Even if you have the most advanced technical defences in the world, something as simple as employees opening phishing emails can allow hackers to access your internal network and your customers’ data. This is exactly what happened at eBay in 2014, resulting in criminals having access to eBay’s systems for 229 days and stealing 145 million customers’ personal information.
To ensure employees adopt a culture of good cyber-security ‘hygiene’, it’s important to communicate exactly how a cyber-attack could affect the company as a whole – and them, as an individual. Try to create an inclusive, open environment, where employees are encouraged to ask questions about cyber-security.
Explain how the divulging of seemingly innocuous information, such as project names or employee details can be used maliciously by cyber criminals. Talk about phishing emails, DDOS attacks and employing best practices when using personal devices for work.
It’s important not to take anything for granted: don’t presume that people know these things. According to research from Friedrich Alexander University, 50% of email users click on links from unknown senders, and 78% of people are unaware of the dangers of unknown links.
In order to really change the culture and attitudes towards cyber-security, you need everyone to buy in to the changes, so make sure everyone feels included in the processes. Providing relevant training for all employees is an effective way to do this – and the key word is relevant.

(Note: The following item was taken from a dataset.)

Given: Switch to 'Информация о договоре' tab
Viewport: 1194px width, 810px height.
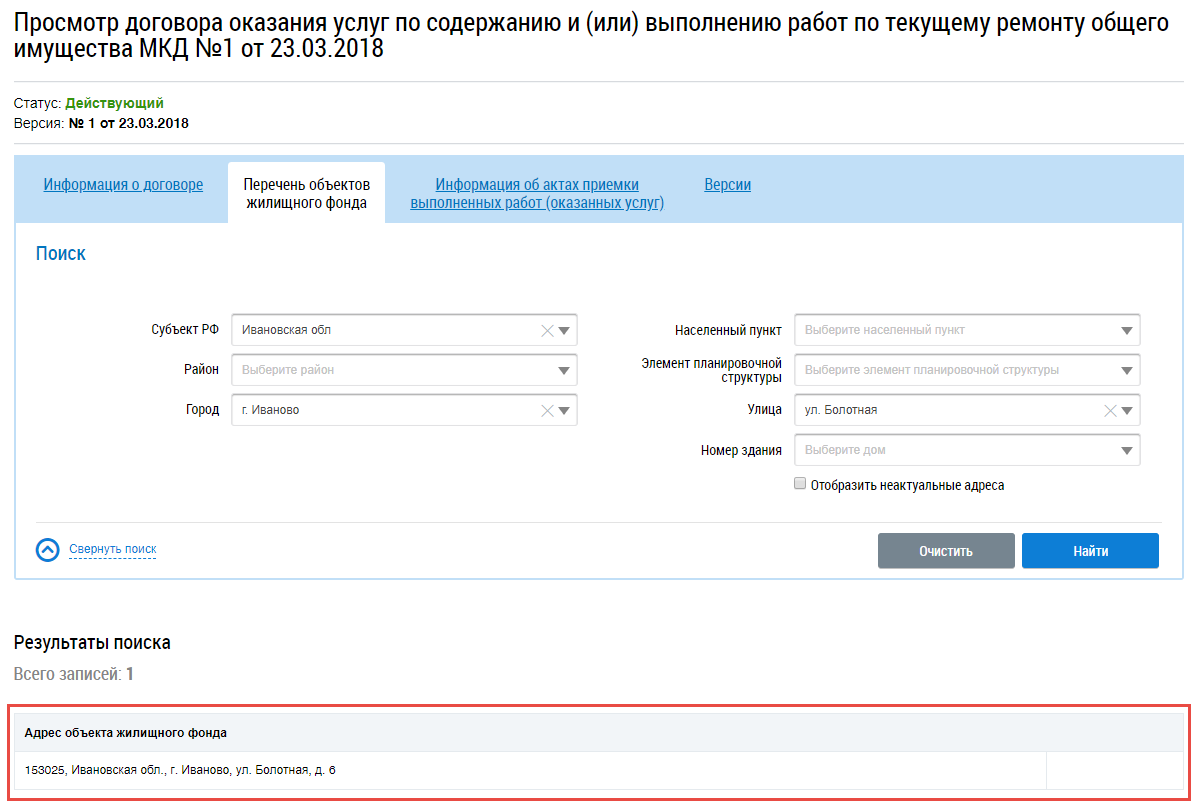Looking at the screenshot, I should pyautogui.click(x=123, y=185).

Although there are plenty of training programmes available, you need to make sure the one you choose is specific to the needs of your company and your staff. If you opt for generic training, there’s a chance some or most of it will be irrelevant, and you run the risk of staff not engaging or being bored.
In addition to all the practical measures, one of the most effective ways to engender real cultural change is by showing your employees how committed you are to the cause. Again, lead from the front and demonstrate your passion for creating a digitally secure company.

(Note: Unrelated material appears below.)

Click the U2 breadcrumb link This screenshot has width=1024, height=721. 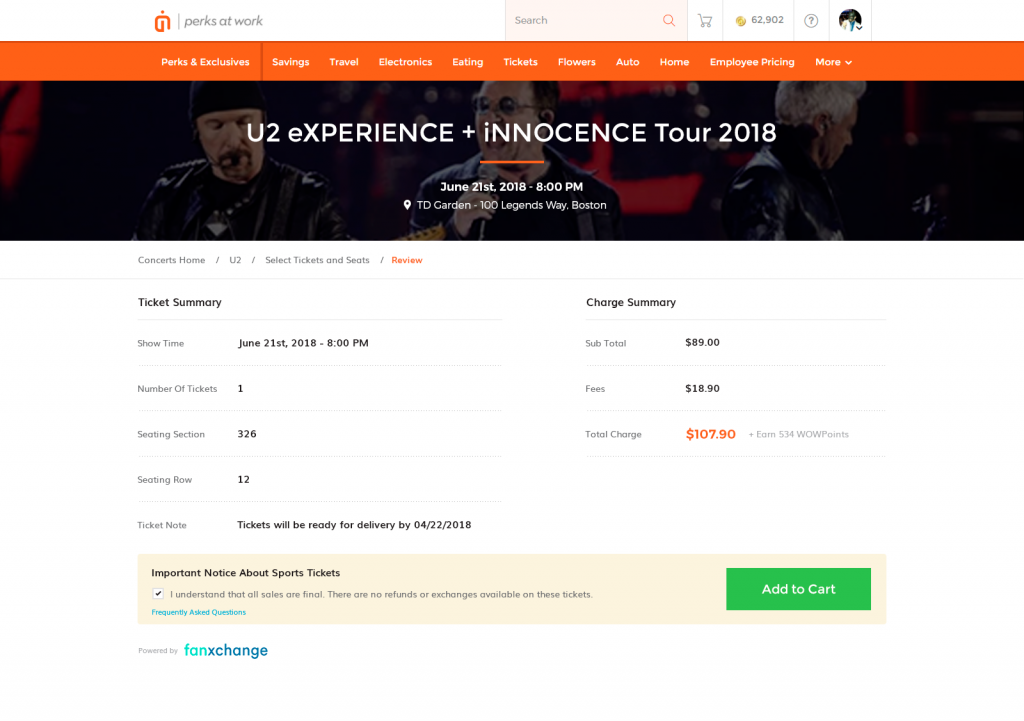(235, 260)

Secure infrastructures and processes
Some cyber-attacks exploit vulnerabilities in software and IT but most exploit human error. According to research from Phishme, 91% of all cyber-attacks begin with phishing emails. Unfortunately, not all companies have technology which is secure by default (i.e. optimal, in-built security that you don’t have to turn on), so how do you fill in the gaps to create the best protection possible?
By going back to basics. You can significantly mitigate risk by taking simple measures which are the digital equivalent of locking your front door.
Is your data on a central file server? How do you manage which employees have access to sensitive files? Is all your data backed up? Are portable devices security marked? How do you discourage employees from sharing information? Do you use two-factor authentication for banking and emails?
Implementation of systems and protocols is key to protecting your company from the threat of cyber-crime. Often the most simple, low-cost steps are overlooked – and they can prove to be the most detrimental.
However, all these changes mean very little without a holistic shift towards understanding and appreciating the importance of cyber-security.
Your employees are the front line of defence; they are the ones who will receive phishing emails; they are the ones who may not realise the value of the information they give away; they are the ones who may have weak passwords on their portable devices. Without them on board and fully clued up about what to look out for, your business will be at risk.
Creating a work environment which is vigilant and proactive is the only way to truly protect your business. Although there is no such thing as perfect protection, as a business leader, you have the responsibility and power to significantly reduce the risks. Lead from the front, take everyone with you and don’t forget the basics.